Hora firmes, hora mais receptivos aos criptos – vide exemplo da SEC na aprovação de ETFs em futuros de Bitcoin (BTC) mas negativa ao fundo à vista – a pasta tem, mais uma vez, seu real posicionamento posto em cheque, agora por conta de suas autoridades.

O atual presidente da Reserva Federal do país, Jerome Powell, foi à público recente para defender a existência dos criptoATIVOS e aproveitou para frisar que “o Bitcoin pode ter potencial maior do que o ouro”. Entretanto, o no domingo (21) foi a vez de Christopher Waller, um dos principais nomes da RF, criticar as bases que estabelecem os valores do novo mercado.

“Você pode emitir o quanto quiser e, se ninguém acreditar que outra pessoa vai aceita-lo, o preço é de praticamente zero”, disse o conselheiro sobre a base de valores das quase 6 mil moedas existentes. Waller ainda fez a comparação com o ouro como reserva que pode ter expectativas de lucro, mas destacou que, para ele, o BTC “não possui nenhum valor intrínseco”.

Os relatos de discordância na reserva vinham aumentando nos últimos dias por conta da indefinição de quem seria o próximo presidente do órgão. Entretanto, o presidente Joe Biden confirmou nessa segunda-feira a manutenção de Jerome Powell para mais um mandato, decisão que pode colocar novamente o braço governamental ao lado dos criptoativos.

Apoio de peso pode vir de aprovação do exército

Mas enquanto o cenário de indefinição no poder americano segue, o exército dos Estados Unidos indica uma aproximação do universo dos criptos.

A assinatura do contrato entre US Army e a Consensus Networks, que disponibilizou cerca de US$ 1,5 milhão para o desenvolvimento de tecnologias de logísticas baseadas em blockchains, havia ocorrido no primeiro semestre do ano.
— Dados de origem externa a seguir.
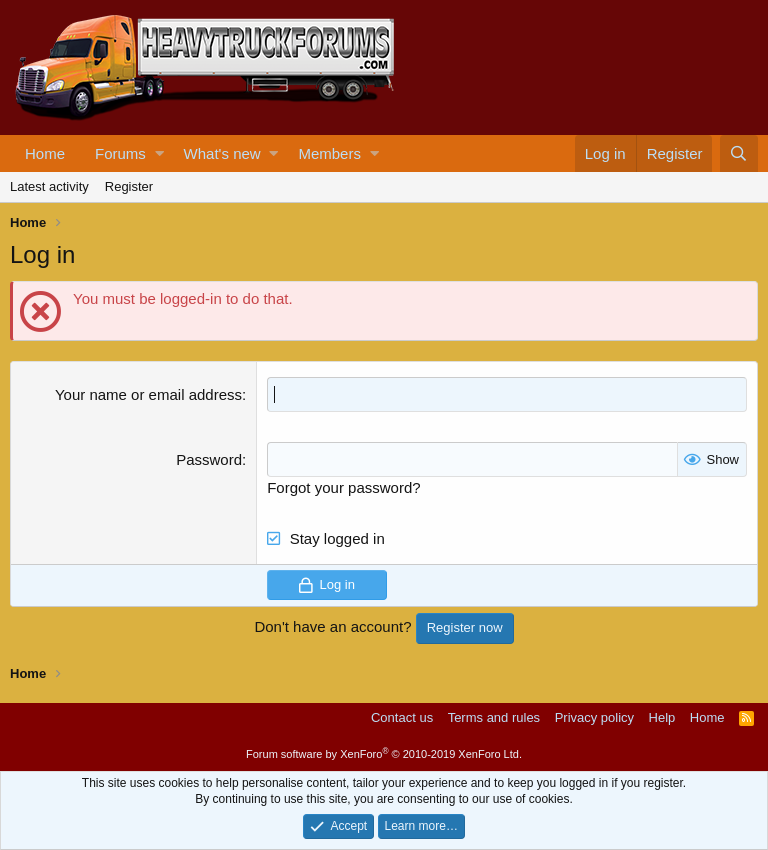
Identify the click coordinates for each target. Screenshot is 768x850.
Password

Mas o projeto ainda aguardava outras liberações – como saber, por exemplo, se o impacto da nova política fiscalizatória de criptos no país chegaria às operações em blockchain – além do avanço em seus primeiros testes básicos.

Fato é que finalmente o aval da força militar veio, e o piloto do chamado ‘HealthNet’ deve ser liberado para funcionamento logo no começo de 2022.
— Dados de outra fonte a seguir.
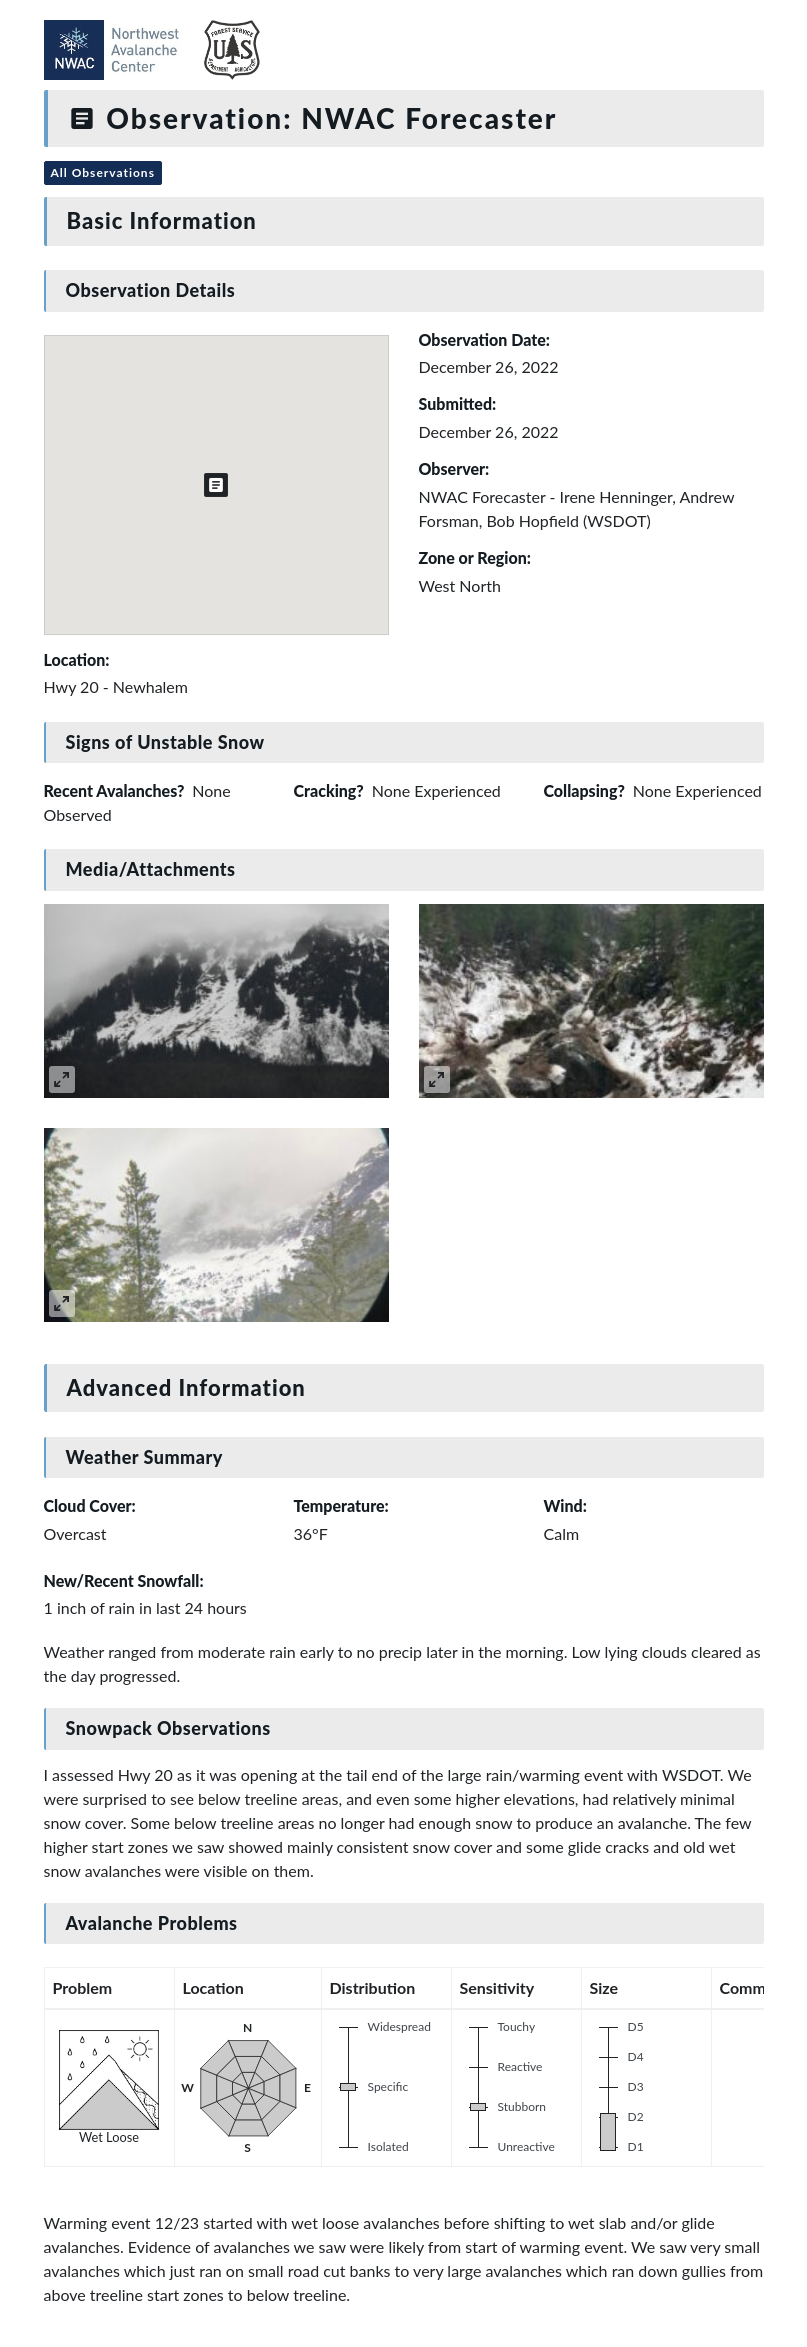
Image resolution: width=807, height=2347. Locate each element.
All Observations (103, 172)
O objetivo do sistema que foi desenvolvido na IoTex, focada no desenvolvimento de ferramentas voltadas para o contexto de “internet das coisas”, é de promover em tempo real o acompanhamento e o suporte médico para mais de 700 mil navegadores da marinha. De acordo com o CEO da rede IoTex, Nathan Miller, o sistema está 50% completo, mas já demonstrou resultados que agradaram o comando das forças armadas americanas.
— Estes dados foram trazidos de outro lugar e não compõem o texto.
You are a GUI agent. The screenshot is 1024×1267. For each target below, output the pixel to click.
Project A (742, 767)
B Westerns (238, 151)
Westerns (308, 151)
O serviço que automatizará as logísticas responsáveis pela organização da demanda de medicamentos, equipamentos médicos, próteses e mais é agora estudado por outras alas da defesa americana. Sua adesão (e sucesso) junto à maior força bélica do planeta pode significar um avanço considerável para todo o contexto que envolve os criptoativos não somente junto aos EUA, mas perante todo o mundo.